- _Challenge_: Write out, word for word, everything in the material from the line containing "Given: Select Koblenz in the folder tree" down to the line containing "tap(703, 80)", leaving out the pictures.

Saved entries
☆ ☆ ☆
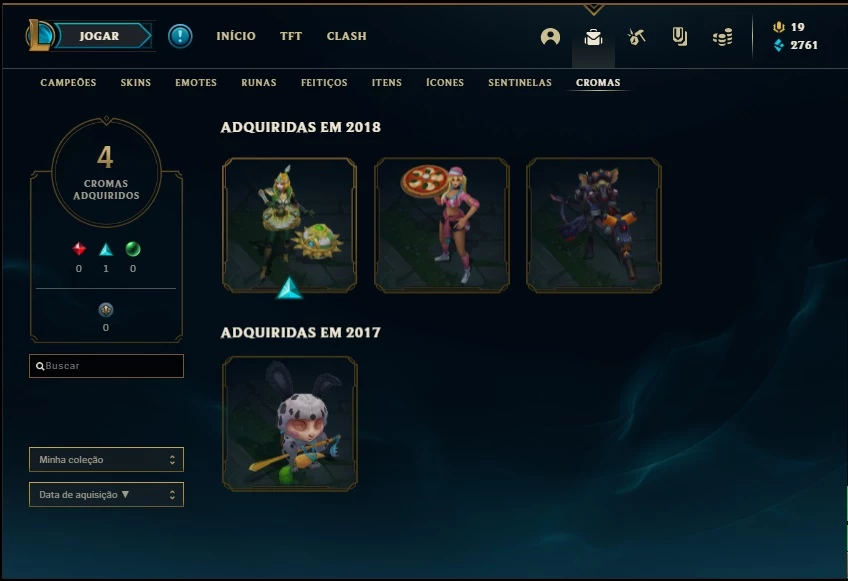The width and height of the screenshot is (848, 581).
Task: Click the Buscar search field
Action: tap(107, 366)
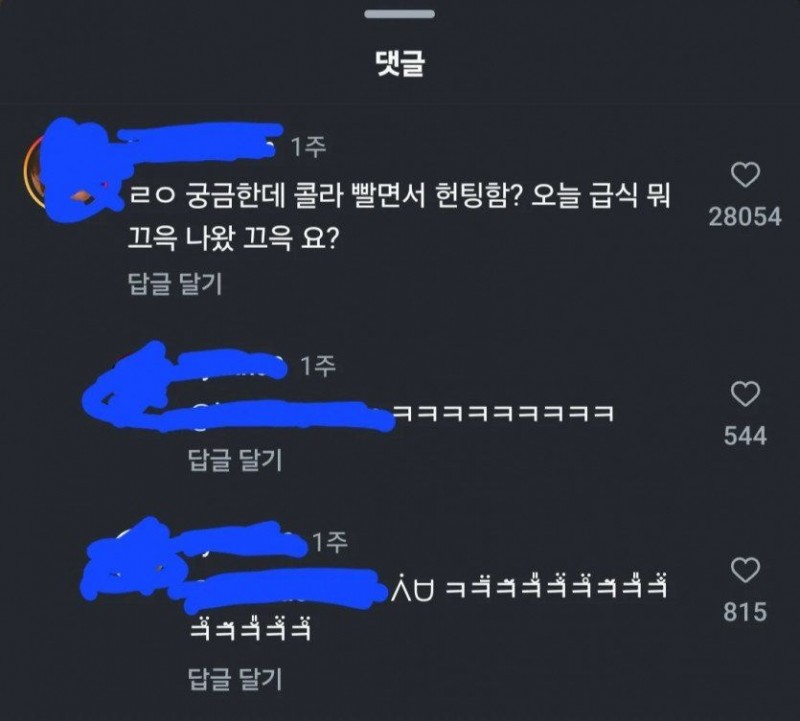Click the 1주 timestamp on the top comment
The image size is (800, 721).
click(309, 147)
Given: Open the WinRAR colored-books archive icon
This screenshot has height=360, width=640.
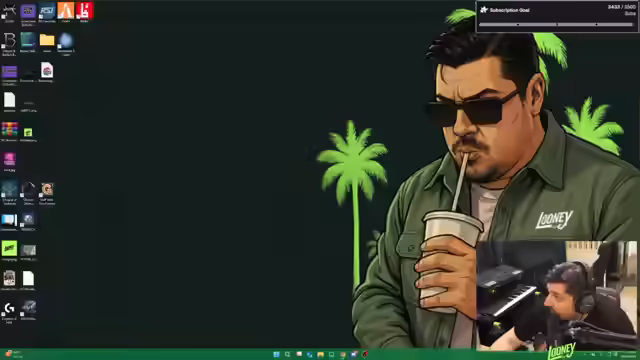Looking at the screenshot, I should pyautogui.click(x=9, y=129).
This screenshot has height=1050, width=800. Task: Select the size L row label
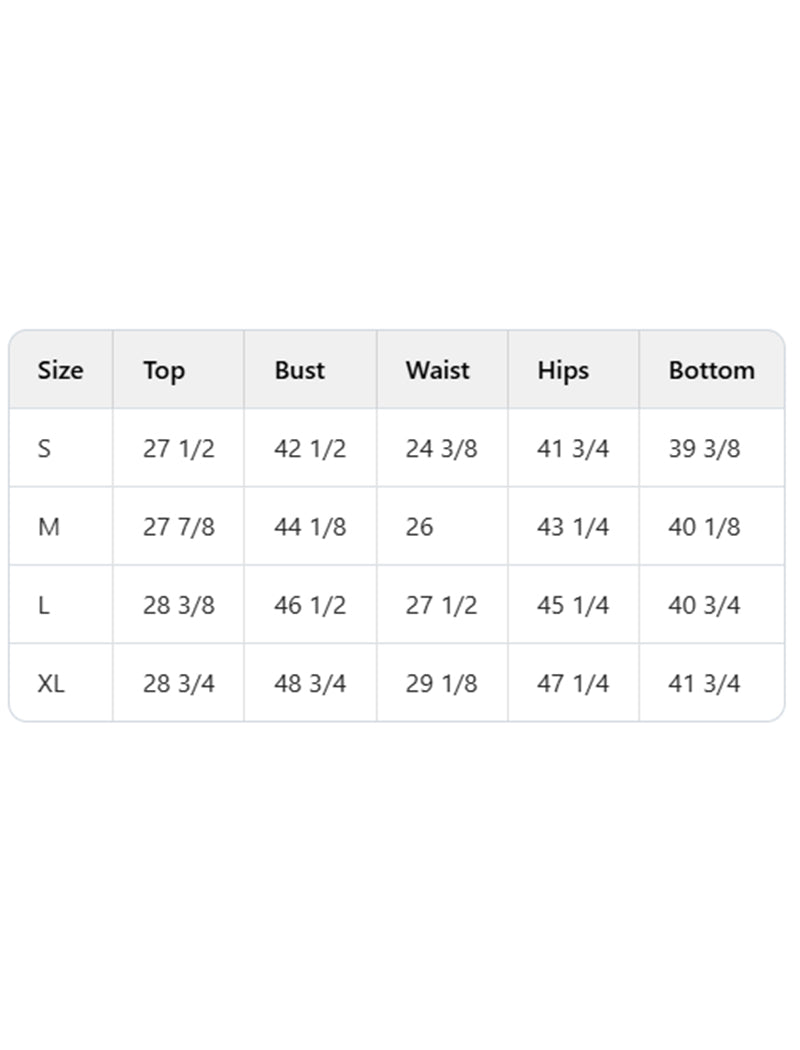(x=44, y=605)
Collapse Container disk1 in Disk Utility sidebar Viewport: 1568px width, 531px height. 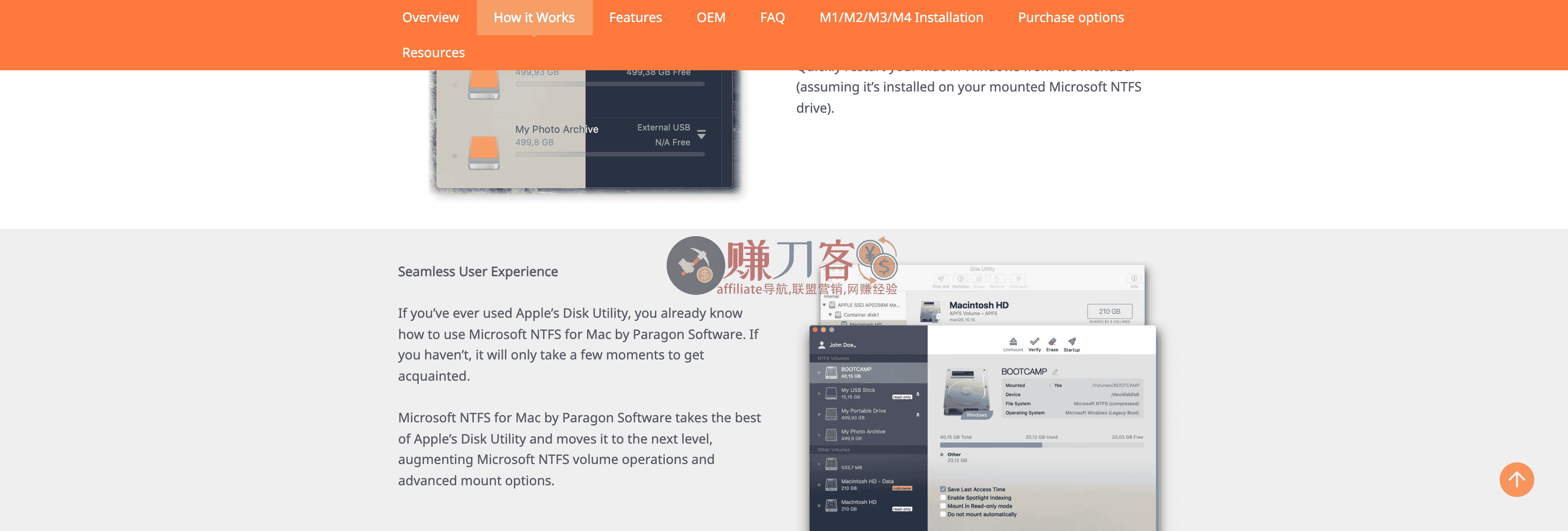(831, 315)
☆ ☆ ☆
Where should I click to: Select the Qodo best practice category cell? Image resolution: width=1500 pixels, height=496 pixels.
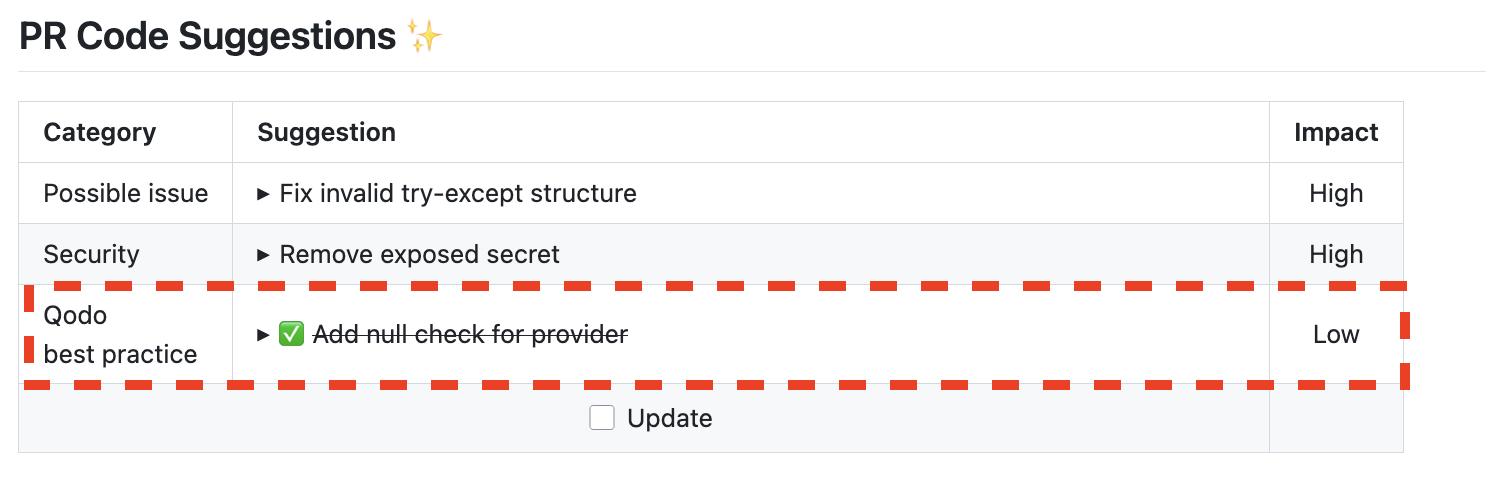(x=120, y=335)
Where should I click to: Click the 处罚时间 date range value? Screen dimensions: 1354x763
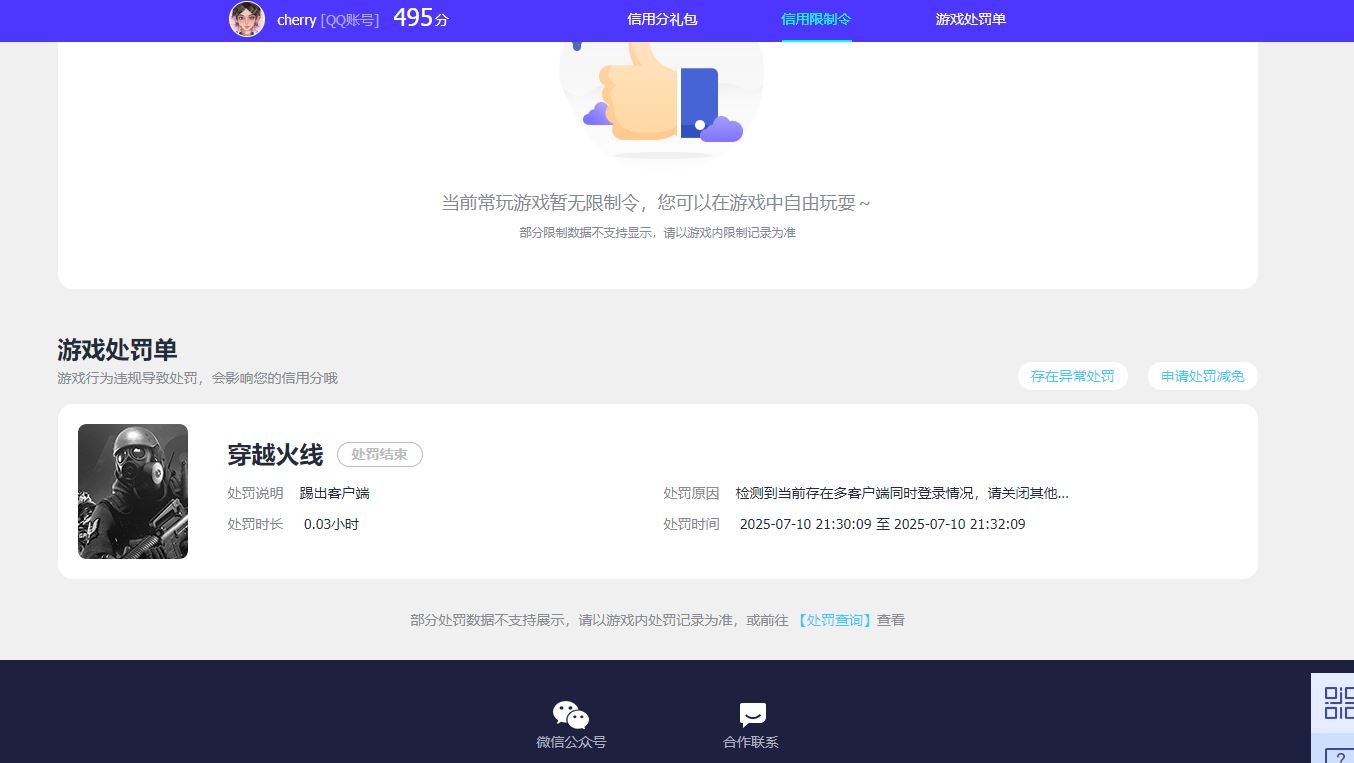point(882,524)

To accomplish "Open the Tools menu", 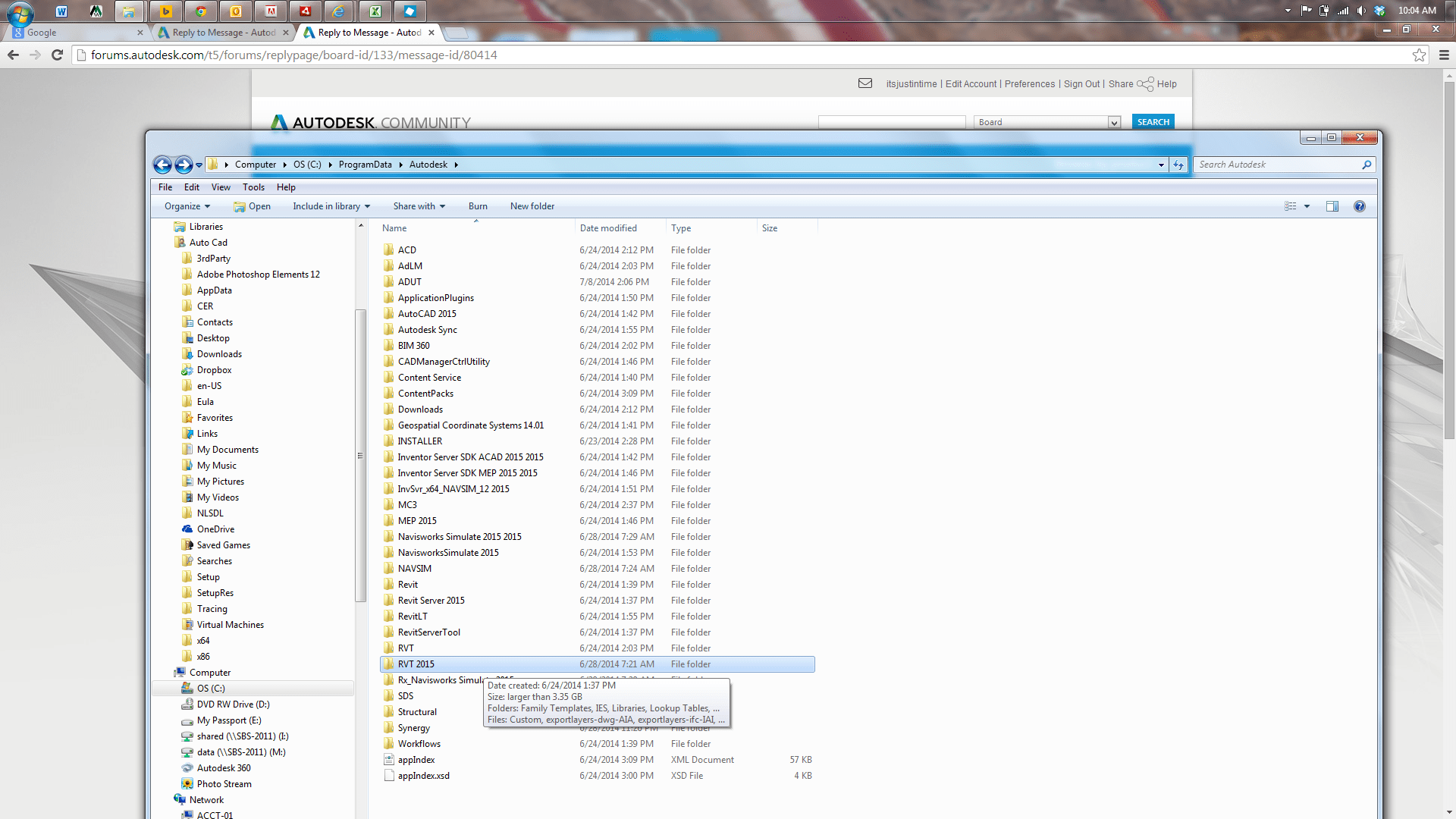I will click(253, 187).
☆ ☆ ☆
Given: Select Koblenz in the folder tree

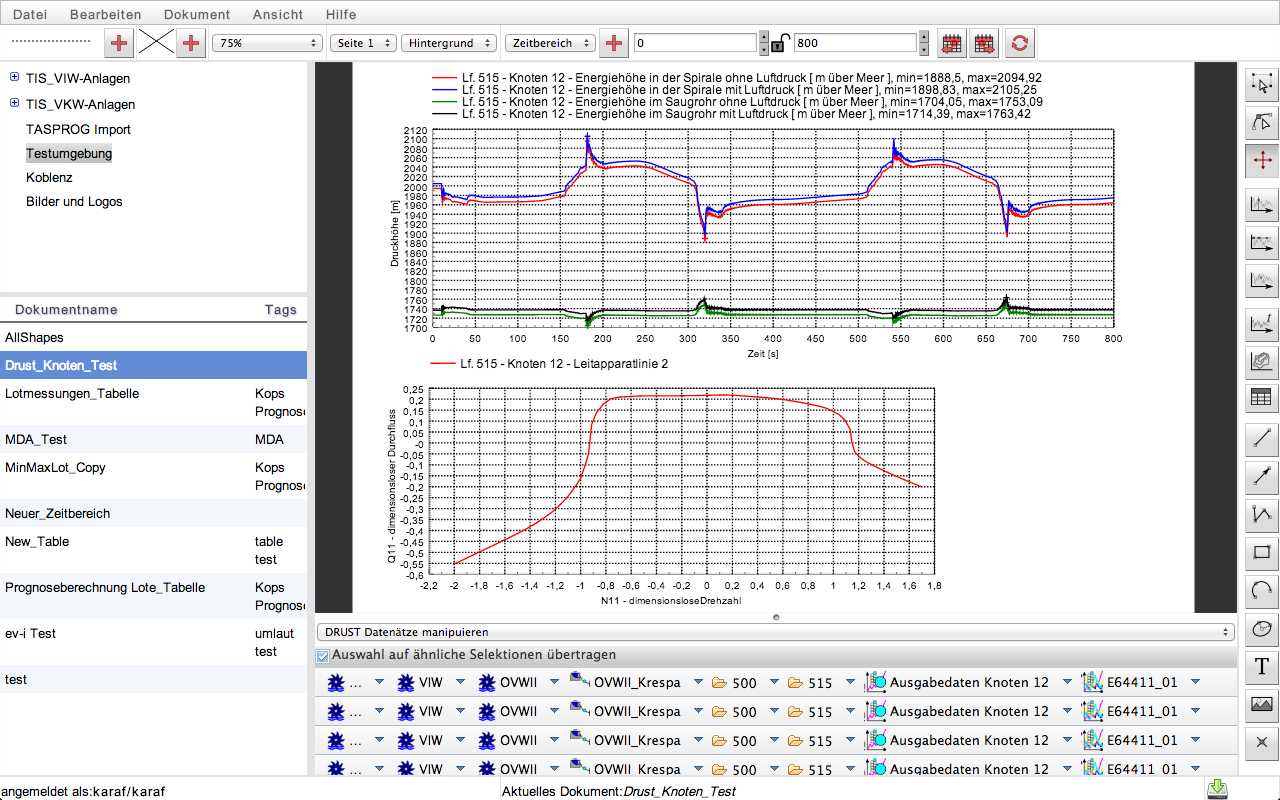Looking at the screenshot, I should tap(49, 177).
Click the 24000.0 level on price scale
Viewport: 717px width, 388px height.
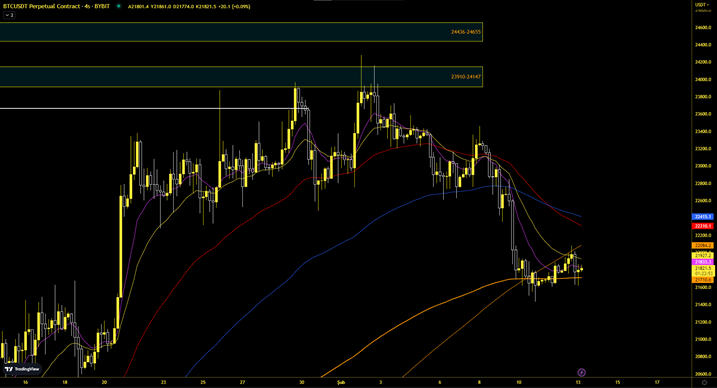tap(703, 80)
☆ ☆ ☆
- _The response_:
Given: Select Koblenz in the folder tree

Looking at the screenshot, I should tap(49, 177).
Click the 24000.0 level on price scale
Viewport: 717px width, 388px height.
tap(703, 80)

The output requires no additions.